The more time I spend with my Zune HD, the more I like it. Sound quality aside--and I knowhere, but I'm stuck with my ears and my preferences--there are a bunch of features that make Apple's products seem like they've fallen behind the curve. Here are five things in particular that I miss when I use my iPhone or one of my iPods:
Zune Pass Apple has long maintained that people want to own rather than rent their music. I counter that a subscription-based music service, combined with a state-of-the-art player, is one of those features that you have to try before you realize how fantastic it is. It reminds me of the first time I beta-tested the Xbox Live gaming service back in 2002--I didn't understand how addictive online console gaming could be until I spent eight hours playing Moto GP without even looking at the clock.
Here are a couple of real-world examples from yesterday. First, a friend came over for brunch and we began talking about Gram Parsons, one of those towering influences whose music is sorely lacking in my collection. In the past, we might have talked for a minute, maybe gone online to hunt down some ancient YouTube videos, and then forgotten about it. But with the Zune Pass, we were able to walk over to the Zune HD (which I have plugged into a first-generation AV dock and connected to a Bose Wave player in my living room), connect to the Marketplace through my home Wi-Fi network, and sample a bunch of Gram Parsons songs while we ate.
Later, I ripped the nervously funky Can LP "Ege Bamyasi" to my hard drive. Curious to discover some similar music, I used the Zune software's Smart DJ function, then listened as it drew music from the Marketplace that I don't know very well, like Kraftwerk, Brian Eno, Gong, and my favorite discovery, Faust. Trying the same thing with iTunes' Genius function suggested plenty of new music from the iTunes Store but to hear it, I'd have to buy each song as a download. (Note: you can't create a Smart DJ playlist on the Zune HD device itself, although I expect that feature to be added later. Instead, you have to use the Zune software, then save it as a playlist.)
These are the kinds of music-discovery features that make the Zune Pass a great deal at $14.99 a month.
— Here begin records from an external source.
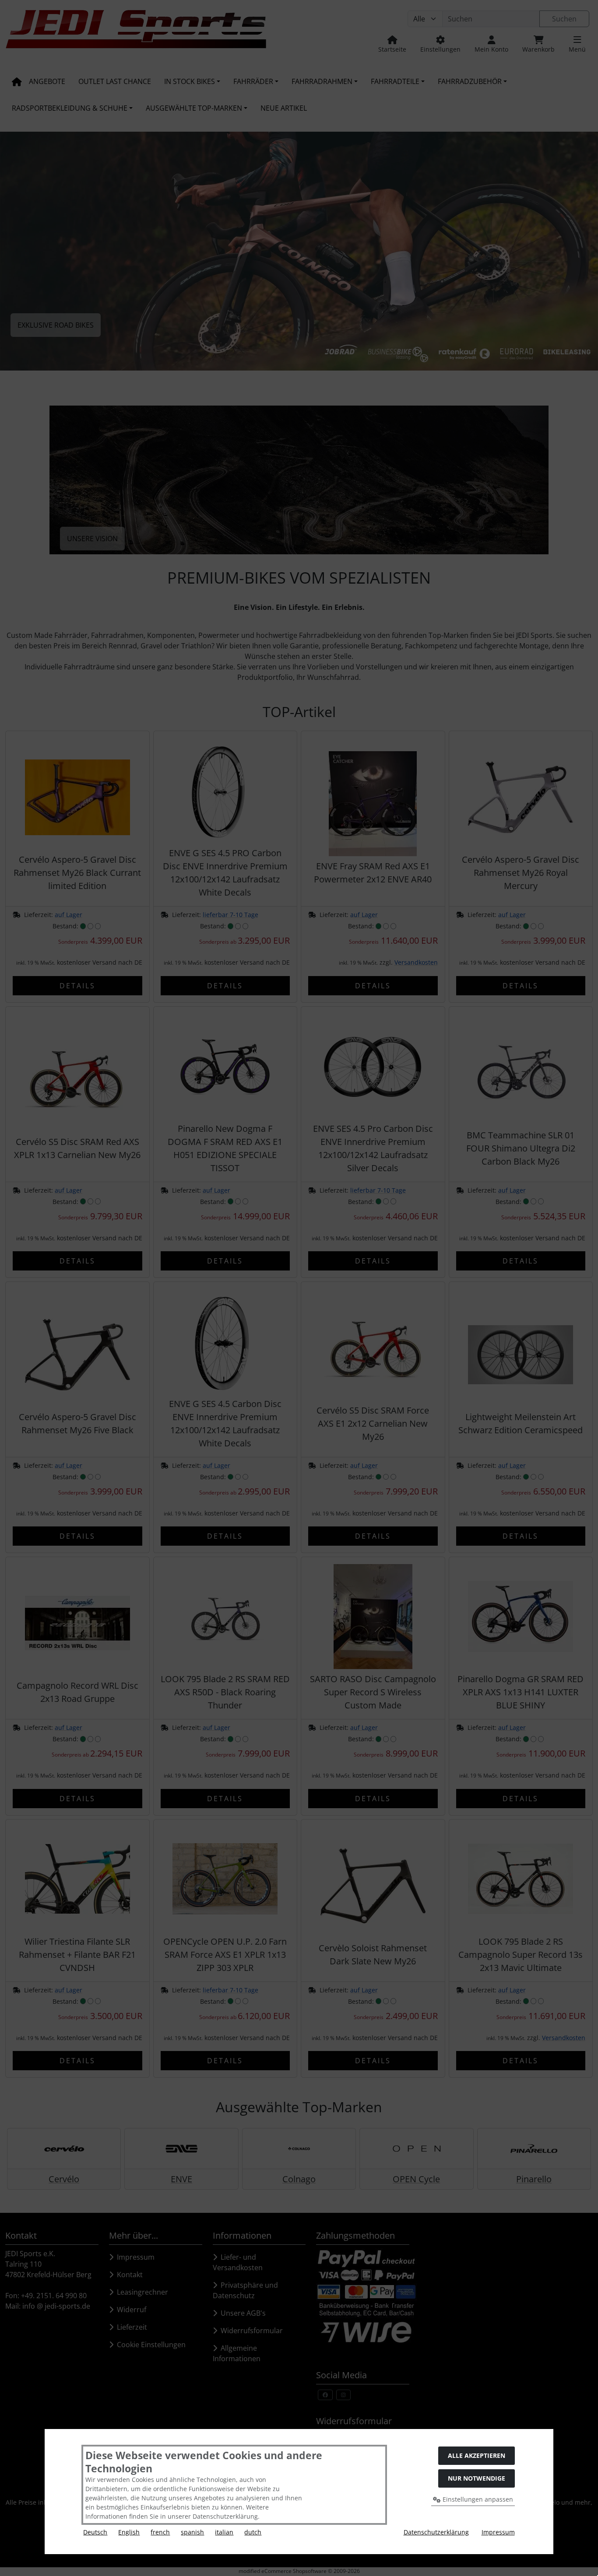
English (129, 2532)
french (160, 2532)
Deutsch (95, 2532)
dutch (252, 2532)
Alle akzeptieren (476, 2455)
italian (224, 2532)
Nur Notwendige (476, 2478)
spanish (192, 2532)
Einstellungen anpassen (477, 2499)
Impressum (498, 2532)
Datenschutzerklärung (436, 2532)
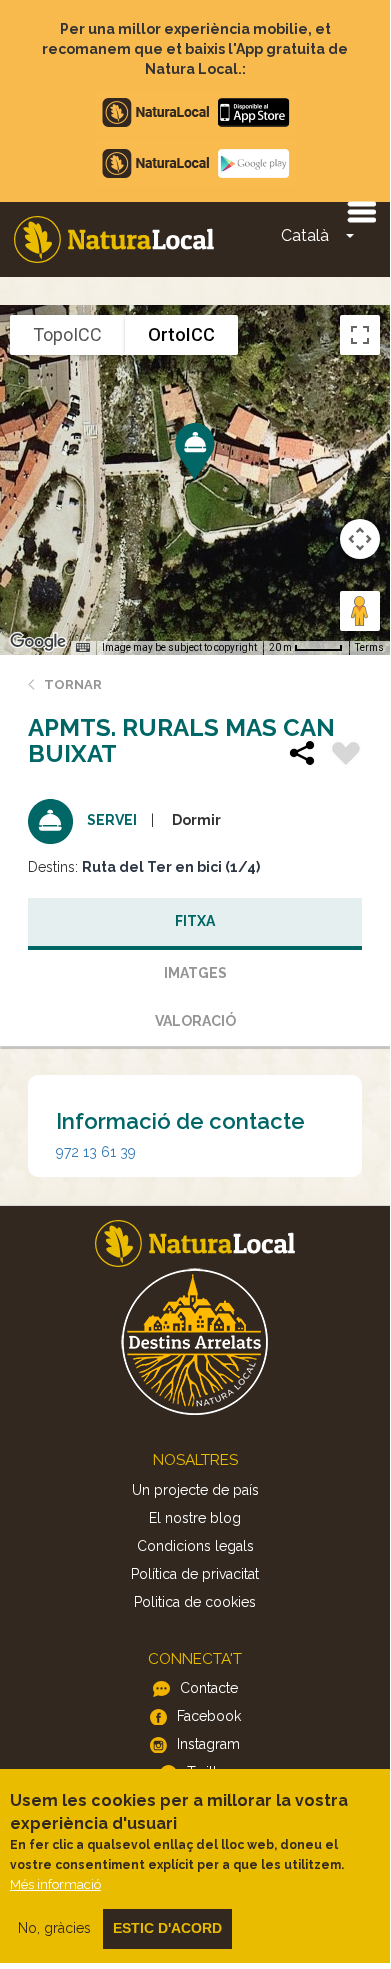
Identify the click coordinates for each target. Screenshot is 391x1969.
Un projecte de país (195, 1490)
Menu (361, 211)
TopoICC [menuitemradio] (67, 334)
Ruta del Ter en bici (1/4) (171, 867)
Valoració (195, 1021)
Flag (346, 756)
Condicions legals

And on top of that, each month you get 10 MP3 downloads to keep.
Quickplay This feature lets you "pin" favorite songs, albums, playlists, or other types of content to the front menu of the Zune HD. It also has a "New" section that automatically displays the six items you've most recently added to your collection, a "History" section that displays the last six things you've played, and a spot to access any currently playing song that you've paused. I miss this instant gratification, particularly quick access to recently added music, on the iPod.
Background art Remember how cool it seemed when you could first look at album covers as you played songs on your MP3 player? The Zune HD makes this seem hopelessly obsolete--instead, it scrolls through album art and pictures of the artist as each song plays. No purchase is required--it works even with the LPs I ripped. It's similar to how the Zune software (and iTunes) can populate your music collection with album art from a database in the cloud, only more sophisticated. (You can see this feature in action starting around 2:00 into this video demo.)
Wireless sync This feature has been part of the Zune experience since 2007, and once you get used to it, you'll hate dragging your iPod to your computer every time you want to load new music. Microsoft seems to have improved the sync experience in the Zune HD and Zune 4.0 software--all you have to do is leave the Zune HD's wireless connection on, and it will periodically sync automatically with your PC, even if you don't have the Zune app open.
See what my friends are playing Zune's social-networking functions haven't been very useful because of the relatively small number of people who own a Zune. I'm hoping this changes with the Zune HD. Already, the Gram Parsons fan says he's going to buy one. Once we connect to one another, I'll be able to see his playlists as he runs through Gram Parsons, the Flying Burrito Brothers, and all their musical neighbors. With a Zune Pass, I'll even be able to play any song that he's played, immediately, on my device, as long as it's available in the Marketplace. Again, this is an absolutely amazing tool for music discovery.
Apple's still riding high with the iPod, particularly the Touch, but the Zune HD is clearly moving ahead in terms of innovation. Now if Microsoft can open the Marketplace to third-party apps and fix the browser, Apple might have reason to worry.